Cannabis: How to Balance Privacy Rights and the Employer’s Management PrerogativeSeptember 24th, 2018
The new cannabis legislation involves privacy issues in that it transforms a collective prohibition into an individual choice. Although cannabis use will obviously continue to have repercussions for society as a whole, the provisions of the Cannabis Act that will come into force on October 17, 2018, make it more a personal matter. From now on, every individual will have the freedom of choice to use it.
As it is the case for tobacco, cannabis legislation does not create a right to use it, per se. However, by shifting cannabis use into the sphere of personal choice, it affords individuals certain privacy-related protections.
In Québec, the right to privacy is set out in articles 3, 35 and 36 of the Civil Code of Québec and section 5 of the Charter of Human Rights and Freedoms. The courts have held that the right to privacy covers the freedom to make decisions without undue outside influence. Everyone has "the basic ability to make fundamentally private choices unfettered by undesired restrictions".
An individual who uses cannabis may enjoy that protection to a certain degree. Because the decision to use cannabis is related to morality, it may reasonably be perceived as falling within the private sphere.
Limits on the right to privacy in the workplace
Management measures applied in the workplace to prevent cannabis use and possession are readily justifiable when those acts are illegal. However, the legalization of cannabis will require that employers find another basis for policies that restrict or completely prohibit cannabis use.
Certain acts will still be prohibited by law and may be subject to penalties imposed by employers based on the fact that they are illegal. For example, section 12 of the Cannabis Regulation Act provides that smoking cannabis in certain enclosed spaces, including "workplaces, except workplaces situated in a private residence", will be prohibited. It is worth noting that that provision does not address other methods of use. Possession of cannabis will also be restricted or even prohibited in some places.
Section 21 of the Cannabis Regulation Act provides that under their managerial prerogative, employers may regulate or prohibit acts that are not already prohibited in the workplace. The management prerogative, which has been recognized by the courts and incorporated into numerous collective agreements, allows the employer to direct the work and establish the conditions of employment.
An employee’s expectation of privacy is more limited in the workplace, but the employer’s management prerogative is also subject to limits. The conditions of employment that apply in an enterprise must be fair and reasonable, under section 46 of the Québec Charter. The power to impose disciplinary sanctions is also limited by the requirement that the employer assert reasonable or valid grounds. A policy regulating cannabis use will be valid insofar as, for example, it establishes a fair balance between the employee’s right to privacy and management’s right to protect the enterprise’s legitimate interests.
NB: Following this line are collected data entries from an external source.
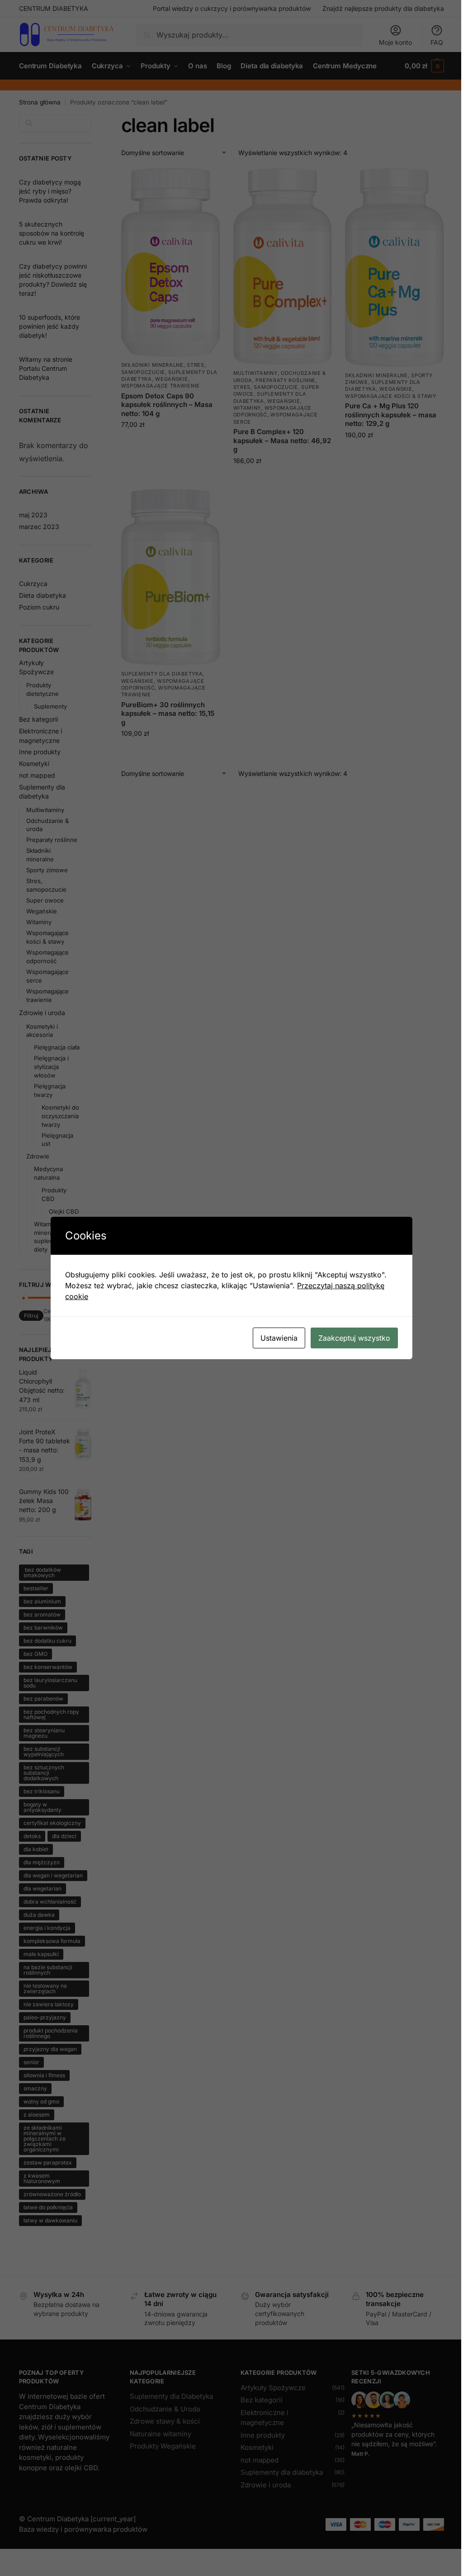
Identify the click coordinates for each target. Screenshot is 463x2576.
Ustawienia (279, 1337)
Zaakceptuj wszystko (354, 1337)
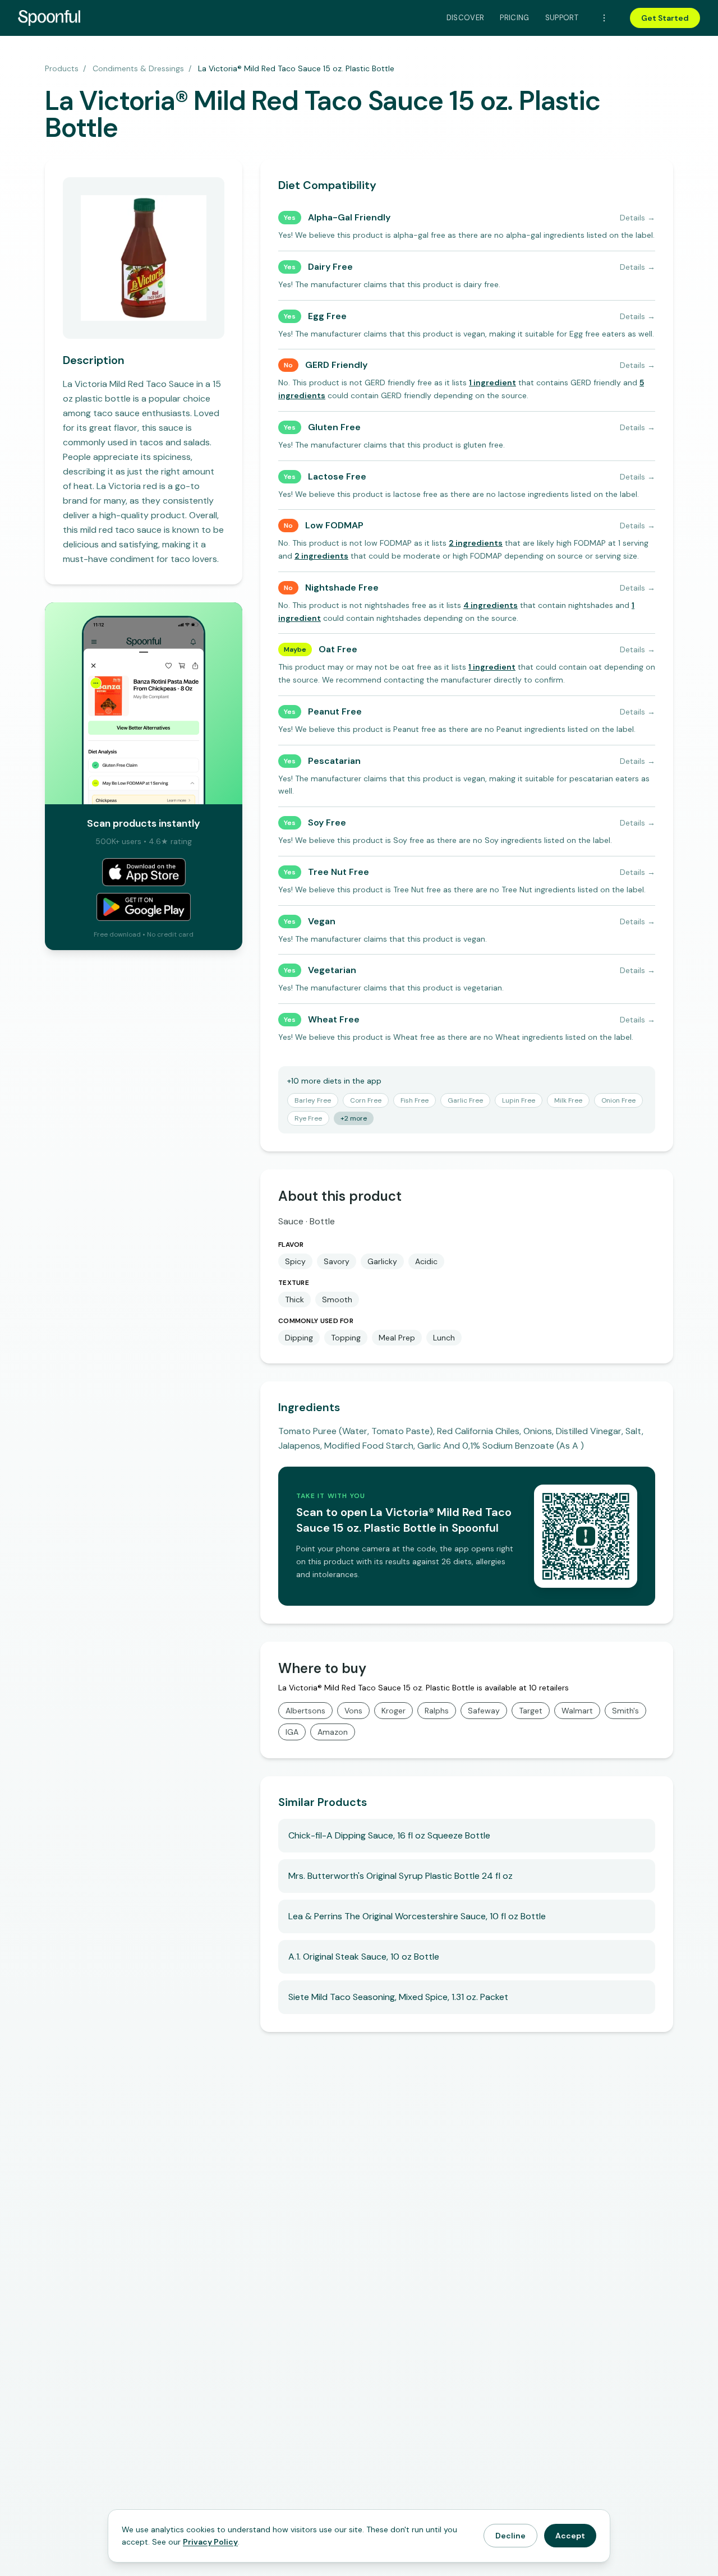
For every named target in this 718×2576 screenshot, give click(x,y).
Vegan (321, 921)
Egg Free (327, 316)
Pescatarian (334, 761)
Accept (570, 2536)
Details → (637, 218)
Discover (466, 17)
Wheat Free (334, 1019)
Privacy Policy (210, 2542)
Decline (510, 2536)
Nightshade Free (342, 587)
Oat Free (338, 649)
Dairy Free (330, 267)
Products (62, 68)
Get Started (665, 18)
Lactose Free (337, 476)
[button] (492, 382)
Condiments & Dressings (138, 68)
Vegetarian (332, 970)
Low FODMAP (334, 525)
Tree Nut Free (338, 872)
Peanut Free (335, 711)
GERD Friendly (336, 365)
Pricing (514, 17)
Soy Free (327, 822)
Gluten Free (334, 427)
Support (561, 17)
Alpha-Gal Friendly (349, 217)
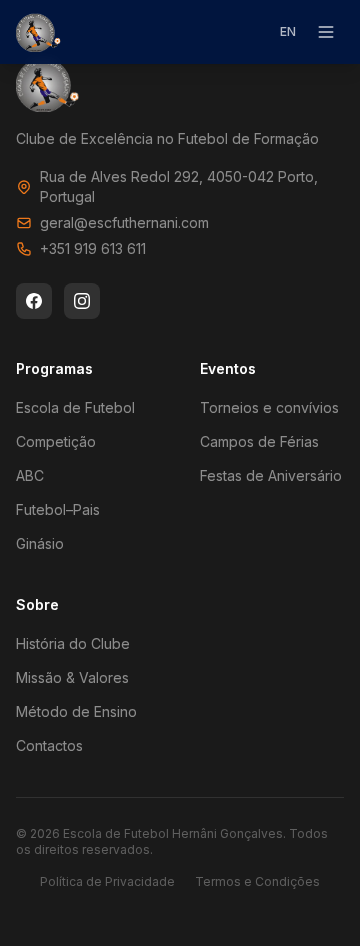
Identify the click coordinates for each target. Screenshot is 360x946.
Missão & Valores (72, 677)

The legitimate objectives that an employer may assert for making a rule or adopting a policy will depend on the specific circumstances that prevail at the enterprise. The nature of the business, the general environment and the problems experienced by the enterprise are factors to be considered.
Generally speaking, policies regulating cannabis use involve the objectives of prevention and protecting employee health. An employer may cite the scope of its obligations in that regard, given that section 51 of the Act respecting occupational health and safety is being applied with increasing stringency. Eliminating a source of danger for enterprises with positions that involve risks may justify heavier restrictions or sanctions.
Economic objectives can also be argued. An employer might prove that cannabis use raises insurance premiums or lowers employee productivity. Damage to the corporate image is another factor that could be cited.
In all cases, the respective weight of the legitimate and identifiable interests of the parties will be the determining factor. The more significant the invasion of privacy, such as in the cases of drug testing, searches and questions about cannabis use, the more the employer will have to prove genuine and serious objectives in order to establish the validity of its policy.